GIVEN INSTRUCTION:
Format the data below as a JSON list of strings, one string per line, leaving out blank lines.

SUPPLIED DATA:
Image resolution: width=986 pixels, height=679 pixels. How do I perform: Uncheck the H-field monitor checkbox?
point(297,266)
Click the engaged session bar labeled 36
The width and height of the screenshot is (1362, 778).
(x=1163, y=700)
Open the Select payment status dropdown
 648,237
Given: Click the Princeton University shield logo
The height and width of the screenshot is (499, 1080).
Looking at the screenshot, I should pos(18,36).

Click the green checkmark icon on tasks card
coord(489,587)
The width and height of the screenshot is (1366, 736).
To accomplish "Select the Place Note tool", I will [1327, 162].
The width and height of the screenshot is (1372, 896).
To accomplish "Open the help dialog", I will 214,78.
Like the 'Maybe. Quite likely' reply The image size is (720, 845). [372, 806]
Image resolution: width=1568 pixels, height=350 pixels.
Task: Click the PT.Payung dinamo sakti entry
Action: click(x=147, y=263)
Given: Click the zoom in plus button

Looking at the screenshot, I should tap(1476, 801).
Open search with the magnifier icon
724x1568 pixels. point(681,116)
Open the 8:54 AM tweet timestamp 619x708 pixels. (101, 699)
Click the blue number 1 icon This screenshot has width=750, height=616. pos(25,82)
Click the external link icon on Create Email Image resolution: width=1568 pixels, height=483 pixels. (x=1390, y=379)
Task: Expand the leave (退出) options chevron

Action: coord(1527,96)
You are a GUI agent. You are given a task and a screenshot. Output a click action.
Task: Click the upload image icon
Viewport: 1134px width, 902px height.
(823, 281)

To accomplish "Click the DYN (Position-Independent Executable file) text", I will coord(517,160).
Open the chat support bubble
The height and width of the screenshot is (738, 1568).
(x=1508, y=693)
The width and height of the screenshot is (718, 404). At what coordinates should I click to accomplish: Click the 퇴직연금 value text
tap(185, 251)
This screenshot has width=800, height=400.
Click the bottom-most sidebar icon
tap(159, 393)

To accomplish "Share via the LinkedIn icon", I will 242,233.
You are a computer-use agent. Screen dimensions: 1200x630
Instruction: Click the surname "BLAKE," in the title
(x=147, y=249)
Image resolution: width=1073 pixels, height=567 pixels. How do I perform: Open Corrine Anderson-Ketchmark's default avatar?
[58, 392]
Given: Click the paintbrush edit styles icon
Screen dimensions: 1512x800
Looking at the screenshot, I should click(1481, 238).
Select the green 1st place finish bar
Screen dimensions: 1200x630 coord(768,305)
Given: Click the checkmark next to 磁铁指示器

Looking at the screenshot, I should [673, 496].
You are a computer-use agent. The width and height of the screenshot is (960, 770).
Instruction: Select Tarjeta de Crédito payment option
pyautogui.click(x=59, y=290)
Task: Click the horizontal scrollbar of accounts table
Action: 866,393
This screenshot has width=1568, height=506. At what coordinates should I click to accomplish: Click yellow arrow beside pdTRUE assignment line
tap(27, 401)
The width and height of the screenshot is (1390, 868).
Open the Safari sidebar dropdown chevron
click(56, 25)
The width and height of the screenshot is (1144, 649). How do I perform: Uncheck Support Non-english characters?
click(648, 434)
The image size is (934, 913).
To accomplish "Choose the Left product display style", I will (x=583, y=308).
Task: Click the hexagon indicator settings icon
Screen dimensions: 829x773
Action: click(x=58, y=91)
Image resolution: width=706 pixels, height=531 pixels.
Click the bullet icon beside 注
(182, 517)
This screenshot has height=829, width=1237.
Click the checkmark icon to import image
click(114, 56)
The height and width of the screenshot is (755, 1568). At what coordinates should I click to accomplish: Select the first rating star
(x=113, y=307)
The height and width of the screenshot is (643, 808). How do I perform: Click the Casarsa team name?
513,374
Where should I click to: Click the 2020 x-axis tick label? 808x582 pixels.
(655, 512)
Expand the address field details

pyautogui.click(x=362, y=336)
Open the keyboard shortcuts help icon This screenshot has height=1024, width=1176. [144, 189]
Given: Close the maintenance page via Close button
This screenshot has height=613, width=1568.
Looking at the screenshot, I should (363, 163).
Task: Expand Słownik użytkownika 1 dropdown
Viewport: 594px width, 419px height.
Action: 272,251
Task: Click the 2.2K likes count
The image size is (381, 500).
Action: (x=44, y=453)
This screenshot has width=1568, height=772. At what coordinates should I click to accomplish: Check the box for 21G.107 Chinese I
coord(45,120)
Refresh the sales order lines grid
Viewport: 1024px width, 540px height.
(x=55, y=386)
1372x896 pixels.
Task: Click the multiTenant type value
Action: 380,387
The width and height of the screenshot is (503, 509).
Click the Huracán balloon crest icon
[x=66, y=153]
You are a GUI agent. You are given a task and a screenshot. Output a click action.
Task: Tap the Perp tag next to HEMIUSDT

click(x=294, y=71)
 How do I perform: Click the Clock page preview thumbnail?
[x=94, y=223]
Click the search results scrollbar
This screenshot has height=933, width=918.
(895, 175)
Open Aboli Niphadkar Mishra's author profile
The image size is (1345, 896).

TASK RESPONSE:
[
  "Image resolution: width=986 pixels, height=679 pixels. How do I perform: Uncheck the H-field monitor checkbox?",
  "point(297,266)",
  "Click the engaged session bar labeled 36",
  "The width and height of the screenshot is (1362, 778).",
  "(x=1163, y=700)",
  "Open the Select payment status dropdown",
  " 648,237",
  "Given: Click the Princeton University shield logo",
  "The height and width of the screenshot is (499, 1080).",
  "Looking at the screenshot, I should pos(18,36).",
  "Click the green checkmark icon on tasks card",
  "coord(489,587)",
  "The width and height of the screenshot is (1366, 736).",
  "To accomplish \"Select the Place Note tool\", I will [1327, 162].",
  "The width and height of the screenshot is (1372, 896).",
  "To accomplish \"Open the help dialog\", I will 214,78.",
  "Like the 'Maybe. Quite likely' reply The image size is (720, 845). [372, 806]",
  "Image resolution: width=1568 pixels, height=350 pixels.",
  "Task: Click the PT.Payung dinamo sakti entry",
  "Action: click(x=147, y=263)",
  "Given: Click the zoom in plus button",
  "Looking at the screenshot, I should tap(1476, 801).",
  "Open search with the magnifier icon",
  "724x1568 pixels. point(681,116)",
  "Open the 8:54 AM tweet timestamp 619x708 pixels. (101, 699)",
  "Click the blue number 1 icon This screenshot has width=750, height=616. pos(25,82)",
  "Click the external link icon on Create Email Image resolution: width=1568 pixels, height=483 pixels. (x=1390, y=379)",
  "Task: Expand the leave (退出) options chevron",
  "Action: coord(1527,96)",
  "You are a GUI agent. You are given a task and a screenshot. Output a click action.",
  "Task: Click the upload image icon",
  "Viewport: 1134px width, 902px height.",
  "(823, 281)",
  "To accomplish \"Click the DYN (Position-Independent Executable file) text\", I will coord(517,160).",
  "Open the chat support bubble",
  "The height and width of the screenshot is (738, 1568).",
  "(x=1508, y=693)",
  "The width and height of the screenshot is (718, 404). At what coordinates should I click to accomplish: Click the 퇴직연금 value text",
  "tap(185, 251)",
  "This screenshot has width=800, height=400.",
  "Click the bottom-most sidebar icon",
  "tap(159, 393)",
  "To accomplish \"Share via the LinkedIn icon\", I will 242,233.",
  "You are a computer-use agent. Screen dimensions: 1200x630",
  "Instruction: Click the surname \"BLAKE,\" in the title",
  "(x=147, y=249)",
  "Image resolution: width=1073 pixels, height=567 pixels. How do I perform: Open Corrine Anderson-Ketchmark's default avatar?",
  "[58, 392]",
  "Given: Click the paintbrush edit styles icon",
  "Screen dimensions: 1512x800",
  "Looking at the screenshot, I should click(1481, 238).",
  "Select the green 1st place finish bar",
  "Screen dimensions: 1200x630 coord(768,305)",
  "Given: Click the checkmark next to 磁铁指示器",
  "Looking at the screenshot, I should [673, 496].",
  "You are a computer-use agent. The width and height of the screenshot is (960, 770).",
  "Instruction: Select Tarjeta de Crédito payment option",
  "pyautogui.click(x=59, y=290)",
  "Task: Click the horizontal scrollbar of accounts table",
  "Action: 866,393",
  "This screenshot has width=1568, height=506. At what coordinates should I click to accomplish: Click yellow arrow beside pdTRUE assignment line",
  "tap(27, 401)",
  "The width and height of the screenshot is (1390, 868).",
  "Open the Safari sidebar dropdown chevron",
  "click(56, 25)",
  "The width and height of the screenshot is (1144, 649). How do I perform: Uncheck Support Non-english characters?",
  "click(648, 434)",
  "The image size is (934, 913).",
  "To accomplish \"Choose the Left product display style\", I will (x=583, y=308).",
  "Task: Click the hexagon indicator settings icon",
  "Screen dimensions: 829x773",
  "Action: click(x=58, y=91)",
  "Image resolution: width=706 pixels, height=531 pixels.",
  "Click the bullet icon beside 注",
  "(182, 517)",
  "This screenshot has height=829, width=1237.",
  "Click the checkmark icon to import image",
  "click(114, 56)",
  "The height and width of the screenshot is (755, 1568). At what coordinates should I click to accomplish: Select the first rating star",
  "(x=113, y=307)",
  "The height and width of the screenshot is (643, 808). How do I perform: Click the Casarsa team name?",
  "513,374",
  "Where should I click to: Click the 2020 x-axis tick label? 808x582 pixels.",
  "(655, 512)",
  "Expand the address field details",
  "pyautogui.click(x=362, y=336)",
  "Open the keyboard shortcuts help icon This screenshot has height=1024, width=1176. [144, 189]",
  "Given: Close the maintenance page via Close button",
  "This screenshot has height=613, width=1568.",
  "Looking at the screenshot, I should (363, 163).",
  "Task: Expand Słownik użytkownika 1 dropdown",
  "Viewport: 594px width, 419px height.",
  "Action: 272,251",
  "Task: Click the 2.2K likes count",
  "The image size is (381, 500).",
  "Action: (x=44, y=453)",
  "This screenshot has width=1568, height=772. At what coordinates should I click to accomplish: Check the box for 21G.107 Chinese I",
  "coord(45,120)",
  "Refresh the sales order lines grid",
  "Viewport: 1024px width, 540px height.",
  "(x=55, y=386)",
  "1372x896 pixels.",
  "Task: Click the multiTenant type value",
  "Action: 380,387",
  "The width and height of the screenshot is (503, 509).",
  "Click the Huracán balloon crest icon",
  "[x=66, y=153]",
  "You are a GUI agent. You are given a task and a screenshot. Output a click action.",
  "Task: Tap the Perp tag next to HEMIUSDT",
  "click(x=294, y=71)",
  " How do I perform: Click the Clock page preview thumbnail?",
  "[x=94, y=223]",
  "Click the search results scrollbar",
  "This screenshot has height=933, width=918.",
  "(895, 175)",
  "Open Aboli Niphadkar Mishra's author profile",
  "The image size is (1345, 896)."
]